Disk drives are mechanical devices. A disk I/O, consisting of one (or more) sector reads or writes, is typically measured in milliseconds. What takes so long?
  • Seek time -- the moving of the head assembly to the cylinder, the collection of tracks underneath the heads, where the (first) sector resides.
  • Rotational delay -- waiting for the (first) sector of interest to make its way under the head
  • Data transfer -- the time it takes to move data onto or off of the sector(s), into the drive electronics, for transmission down the bus/channel to the OS.
There are other possible I/O delays, such as delays caused by the I/O channel being busy with transfers for other devices, but the focus of this post is on an individual drive performance.

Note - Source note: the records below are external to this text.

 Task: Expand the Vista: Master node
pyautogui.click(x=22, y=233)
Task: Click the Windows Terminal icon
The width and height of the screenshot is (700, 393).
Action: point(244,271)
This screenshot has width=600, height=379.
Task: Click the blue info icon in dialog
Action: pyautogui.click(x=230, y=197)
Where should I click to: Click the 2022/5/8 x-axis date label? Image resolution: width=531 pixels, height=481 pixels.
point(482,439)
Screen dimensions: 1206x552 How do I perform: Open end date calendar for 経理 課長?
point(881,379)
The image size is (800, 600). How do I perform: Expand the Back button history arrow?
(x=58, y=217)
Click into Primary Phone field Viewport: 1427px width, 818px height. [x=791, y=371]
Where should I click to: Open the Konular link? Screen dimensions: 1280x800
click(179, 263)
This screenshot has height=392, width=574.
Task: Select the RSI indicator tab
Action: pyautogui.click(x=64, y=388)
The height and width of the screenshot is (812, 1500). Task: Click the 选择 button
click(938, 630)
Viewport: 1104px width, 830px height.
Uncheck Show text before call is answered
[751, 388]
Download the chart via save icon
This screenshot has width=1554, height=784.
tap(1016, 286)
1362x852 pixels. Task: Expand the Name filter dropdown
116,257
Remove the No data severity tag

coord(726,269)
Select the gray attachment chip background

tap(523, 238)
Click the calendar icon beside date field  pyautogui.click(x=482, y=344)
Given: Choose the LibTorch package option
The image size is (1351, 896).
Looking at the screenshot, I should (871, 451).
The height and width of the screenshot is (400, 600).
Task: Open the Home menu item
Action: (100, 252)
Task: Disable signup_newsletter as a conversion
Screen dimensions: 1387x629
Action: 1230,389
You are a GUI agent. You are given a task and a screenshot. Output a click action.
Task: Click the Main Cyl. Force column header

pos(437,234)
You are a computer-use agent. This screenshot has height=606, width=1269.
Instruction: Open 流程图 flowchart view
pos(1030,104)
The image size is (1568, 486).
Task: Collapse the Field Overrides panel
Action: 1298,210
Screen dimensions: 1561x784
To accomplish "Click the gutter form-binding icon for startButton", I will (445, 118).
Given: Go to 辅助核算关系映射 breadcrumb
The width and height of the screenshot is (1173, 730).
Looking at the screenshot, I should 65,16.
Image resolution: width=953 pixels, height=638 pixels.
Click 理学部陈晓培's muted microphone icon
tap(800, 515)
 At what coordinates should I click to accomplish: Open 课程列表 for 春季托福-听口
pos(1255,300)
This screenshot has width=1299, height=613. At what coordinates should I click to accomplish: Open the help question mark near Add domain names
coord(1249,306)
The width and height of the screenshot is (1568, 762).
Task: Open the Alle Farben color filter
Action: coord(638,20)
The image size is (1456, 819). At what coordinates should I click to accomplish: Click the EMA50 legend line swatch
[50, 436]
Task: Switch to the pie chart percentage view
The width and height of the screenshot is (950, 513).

Minimizing drive delay -- part one

At one time, the best practice for paging (swapping) spaces was neither to provision these data sets at the inner platter edge, nor the outer platter edge. Instead, the best performance was to set them at the center section of the platters. This minimized seek time. In addition, on those drives that were used for paging/swapping, best practice was to place lightly accessed data on the rest of those drives, or leave the space unallocated. Heavy use data was placed on other drives in the farm.
This may seem unfathomable in this day and age, where low-end machines are shipped with 160GB or 300GB drives, and +1TB drives are common. I speak of a time when a large drive held less than 0.5 GB, and a computer might have a dozen or more such drives attached.
Minimizing drive delay -- part two

Sometimes, when reading (or writing) a series of sectors, the timing would be such that the next sector in the group would be missed. Perhaps the sequence of sectors moved to a different platter in the cylinder, or there was a speed differential between what the drive electronics could manage and the sectors speeding along on the spinning platter under the head. This "woops, gotta wait now" rotational delay is known as an RPS Miss. RPS, if you bothered to read a prior post above, is Rotation Position Sensing.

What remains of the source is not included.